SOURCE TEXT ->
§

He called the manner of concealment for one body “particularly egregious” and argued that Chad Daybell is a flight risk.
Eddins ordered Daybell to wear an ankle monitor if he raises bail and said he would be ordered to remain within a three-county area, avoid any contact with victims’ families and keep in touch with his attorney.
Daybell, 51, appeared in court over a video feed from jail, wearing a gray striped jail uniform and sitting next to his defense attorney. He answered brief questions from the judge, responding “yes” when asked if he understood his rights.
Attorney John Prior argued for bail of no more than $100,000, noting that his client is not charged with a crime more serious than evidence tampering. Daybell has family and property in the area and has “every intention of addressing these issues,” Prior said.
His client did not try to run when police showed up at his home Tuesday, and while the case has drawn widespread attention, “publicity is not a reason to raise the bail to an extraordinary amount,” Prior argued.

§

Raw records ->
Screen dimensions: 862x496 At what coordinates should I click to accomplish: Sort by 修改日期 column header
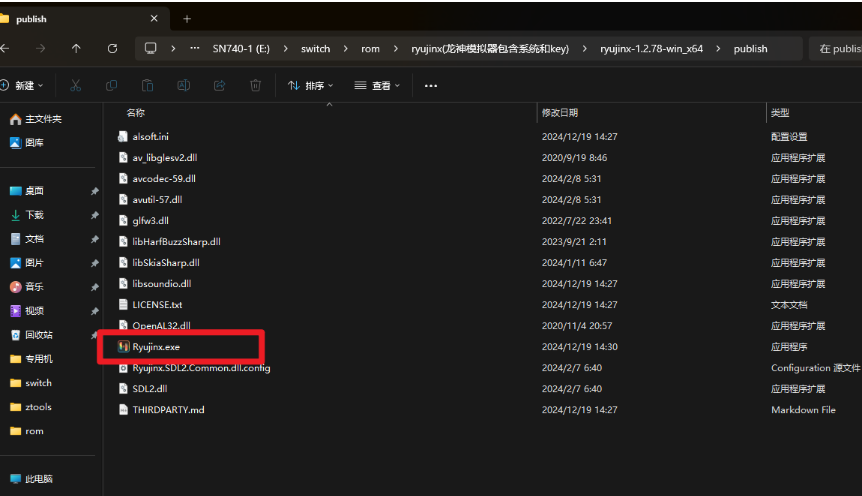tap(560, 113)
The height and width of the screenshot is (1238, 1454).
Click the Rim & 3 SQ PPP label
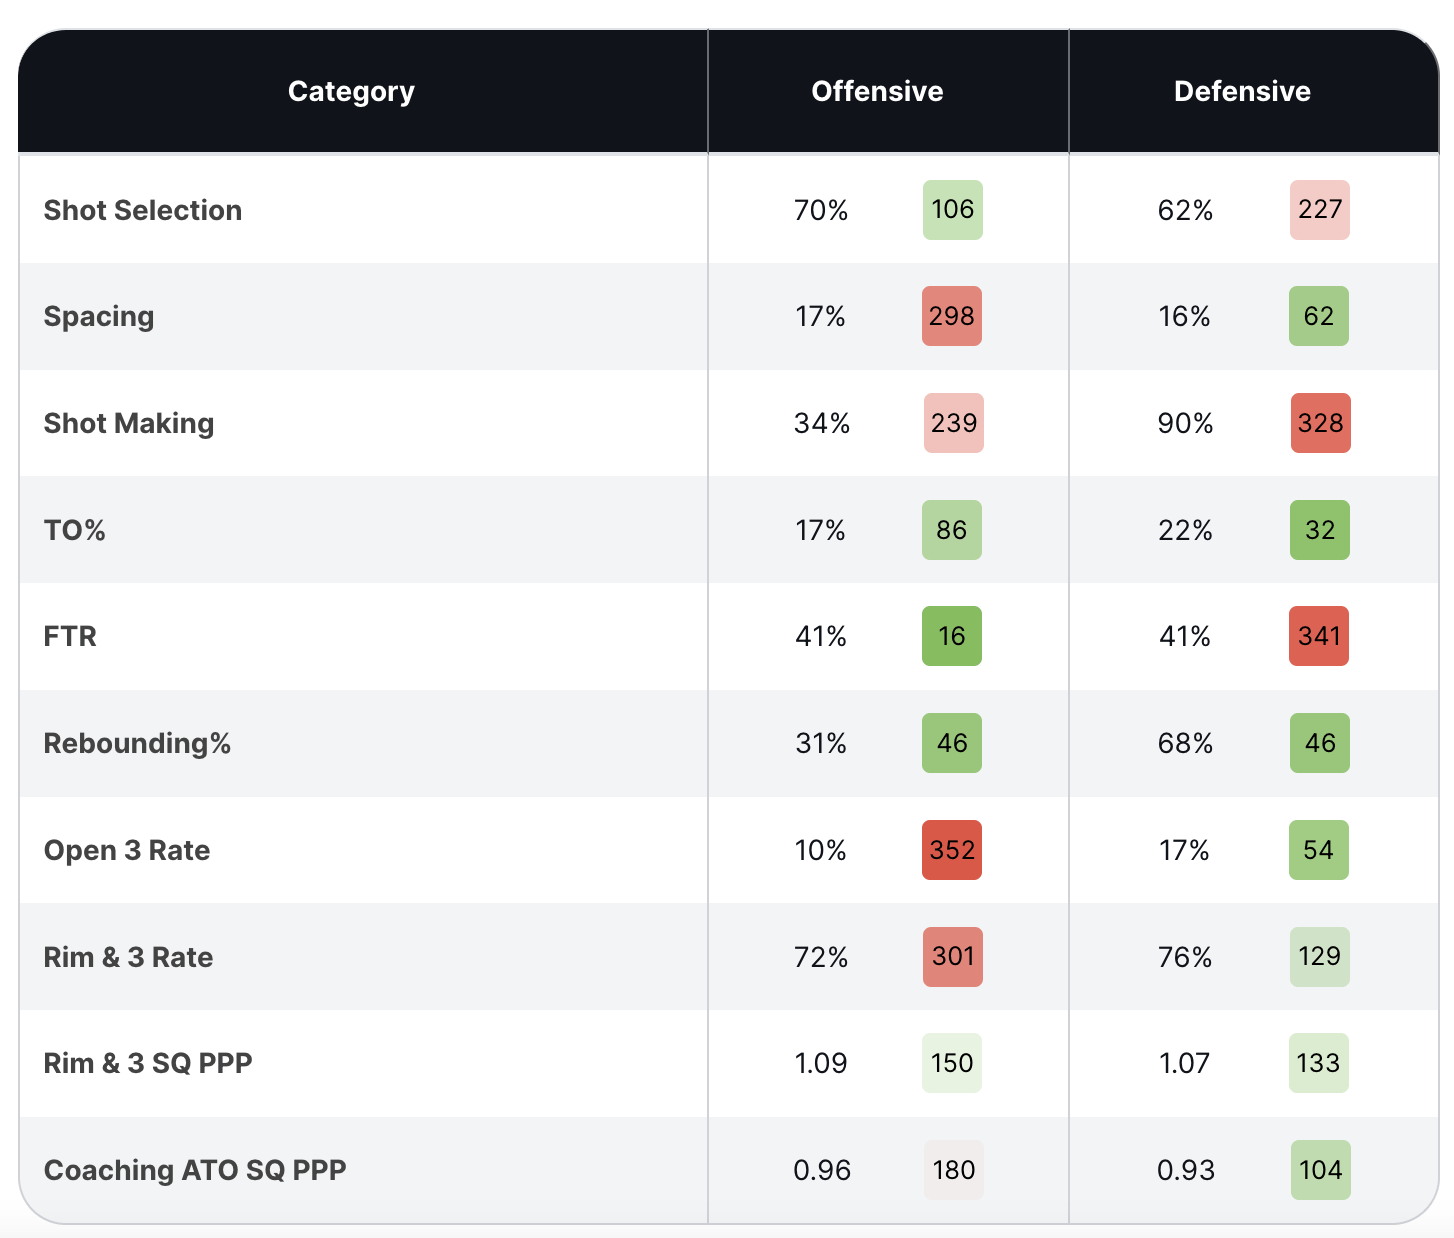(x=148, y=1063)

§

WHAT TO WORK ON -> From the bail hearing report, extract the passage that runs from "He called the" up to and including "with his attorney.", copied word for word.

SOLUTION TO THIS PROBLEM ->
He called the manner of concealment for one body “particularly egregious” and argued that Chad Daybell is a flight risk.
Eddins ordered Daybell to wear an ankle monitor if he raises bail and said he would be ordered to remain within a three-county area, avoid any contact with victims’ families and keep in touch with his attorney.